3.Company and DingTalk Service Provider shall take appropriate technical and managerial measures to ensure the data and information security of Customer and End User.
6.Liability
1.TO THE MAXIMUM EXTENT PERMITTED UNDER APPLICABLE LAW, UNDER NO CIRCUMSTANCES SHALL COMPANY AND DINGTALK SERVICE PROVIDER BE LIABLE TO CUSTOMER FOR ANY DIRECT DAMAGES, LOSS OF PROFITS, REVENUE, DATA, REPUTATION OR GOODWILL, OR FOR ANY INDIRECT, INCIDENTAL, CONSEQUENTIAL, SPECIAL OR PUNITIVE DAMAGES FOR ANY MATTER RELATING TO Product, WHETHER SUCH LIABILITY IS ASSERTED ON THE BASIS OF CONTRACT, TORT (INCLUDING, WITHOUT LIMITATION, NEGLIGENCE OR STRICT LIABILITY) OR OTHERWISE, AND EVEN IF INFORMED OF THE POSSIBILITY OF SUCH DAMAGES. NOTWITHSTANDING THE FOREGOING, IF COMPANY AND / OR DINGTALK SERVICE PROVIDER IS FOUND LIABLE DIRECTLY TO CUSTOMER FOR ANY DAMAGES, ITS TOTAL LIABILITY RELATED TO, IN CONNECTION WITH AND RISING FROM ITS PURCHASE AND USE OF PRODUCT SHALL NOT EXCEED THE FEES PAID BY CUSTOMER TO COMPANY FOR ACCESS TO AND USE OF THE PRODUCT IN THE PRECEDING SIX (6) MONTHS PRIOR TO THE MONTH IN WHICH THE RELEVANT CLAIM IS FIRST MADE GIVING RISE TO LIABILITY. THE EXISTENCE OF MORE THAN ONE CLAIM OR CAUSE OF ACTION WILL NOT ENLARGE THE FOREGOING LIMIT.

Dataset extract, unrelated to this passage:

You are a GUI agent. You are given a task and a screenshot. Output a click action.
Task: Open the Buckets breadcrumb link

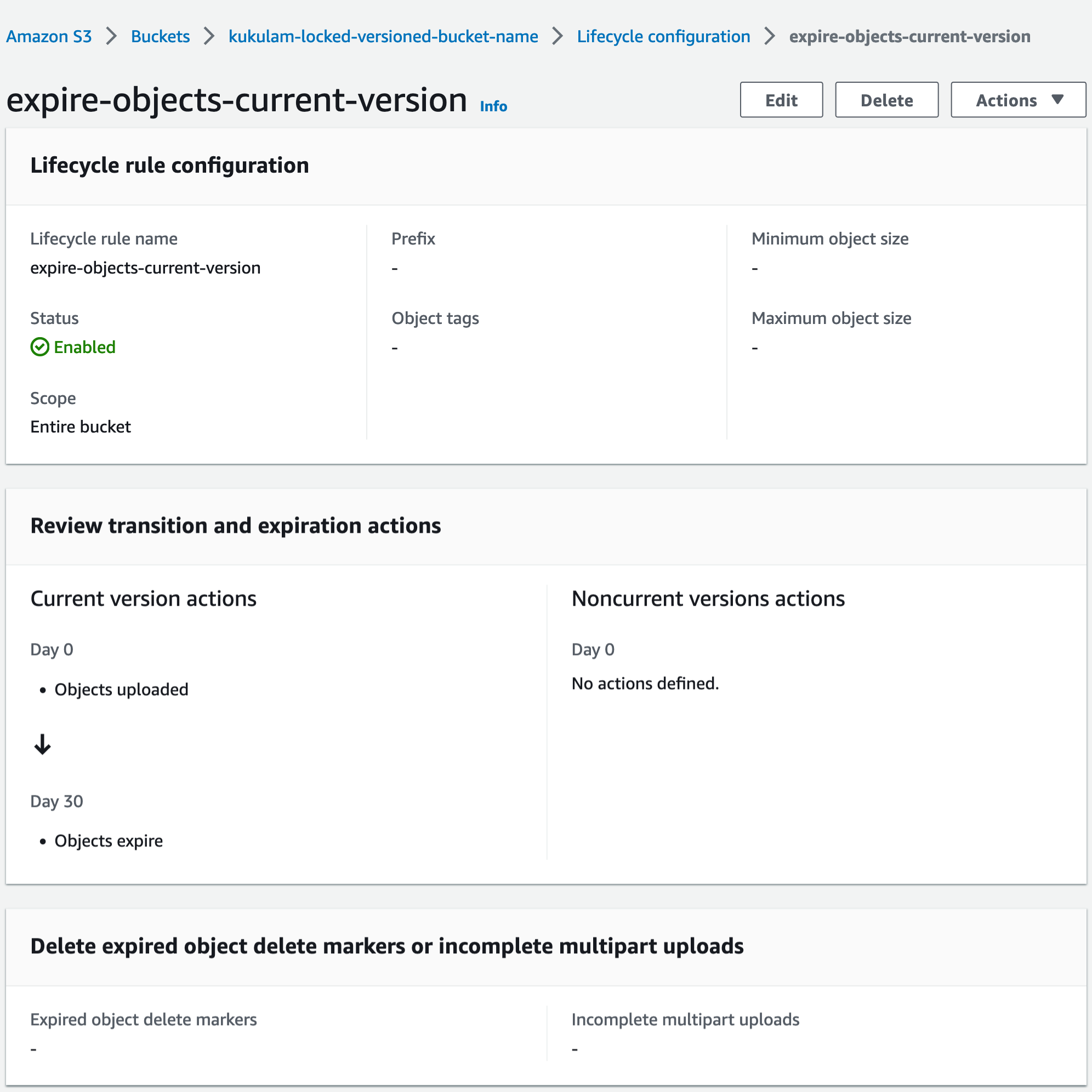[160, 36]
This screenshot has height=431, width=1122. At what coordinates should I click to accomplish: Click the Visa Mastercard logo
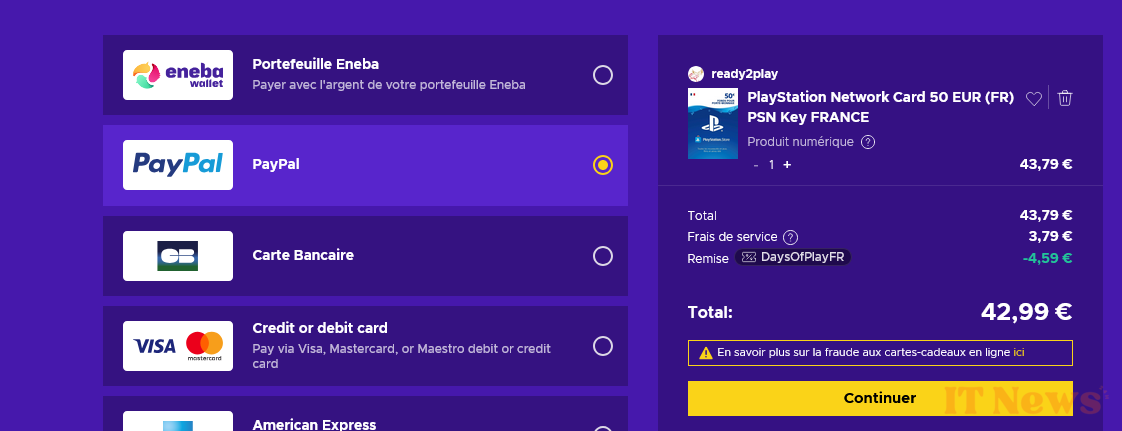178,346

2.CUSTOMER AGREES TO INDEMNIFY, DEFEND AND HOLD HARMLESS COMPANY AND DINGTALK SERVICE PROVIDER AGAINST ALL LOSSES ARISING FROM (A) THE CUSTOMER SERVICES, (B) THE ACTS OR OMISSIONS OF CUSTOMER AND ITS END USERS, AFFILIATES, AND REPRESENTATIVES, (C) MANAGEMENT OF ITS RELATIONSHIPS WITH ANY OF THE FOREGOING (INCLUDING ALLEGED BREACH OF AGREEMENTS BETWEEN CUSTOMER AND ANY OF THE FOREGOING), AND/OR (C) ANY BREACH OF ITS OBLIGATIONS UNDER THIS ADDENDUM CAUSED BY ANY OF THE FOREGOING.
7.Termination
1.Without prejudice to any other rights that Company may have under any agreement as a third-party beneficiary, Company shall also have the right to terminate or suspend Customer’s access to and use of Product immediately by notice, and terminate or suspend all licences granted to Customer immediately by notice, without any liability to Customer if:
(a) Customer (including its End Users, Affiliates) had used or is using Product outside the scope of this Addendum;
(b) Customer (including its End Users, Affiliates ) is or had been otherwise in material breach of Relevant Laws (including applicable laws or regulations about personal data, data privacy, anti-money laundering, sanctions, export or import control prohibitions in relation to technology (encrypted or otherwise), or this Addendum;
(c) there is any change in Relevant Laws which makes it unlawful, impossible, or impracticable for Company to continue this Addendum, as it becomes known to Company.